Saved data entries
◇ ◇ ◇ ◇ ◇

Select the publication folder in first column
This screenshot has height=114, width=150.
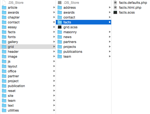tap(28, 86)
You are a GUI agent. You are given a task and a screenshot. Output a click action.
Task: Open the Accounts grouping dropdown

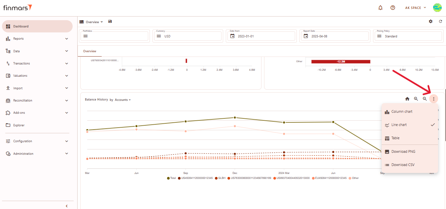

◇ ◇ ◇ ◇ ◇

■ Task requirements
Could you set down every entry above exactly as it stands, with no images?

■ Response area
Select the publication folder in first column
This screenshot has height=114, width=150.
tap(28, 86)
You are a GUI agent. You are given a task and a screenshot. Output a click action.
Task: Open the Accounts grouping dropdown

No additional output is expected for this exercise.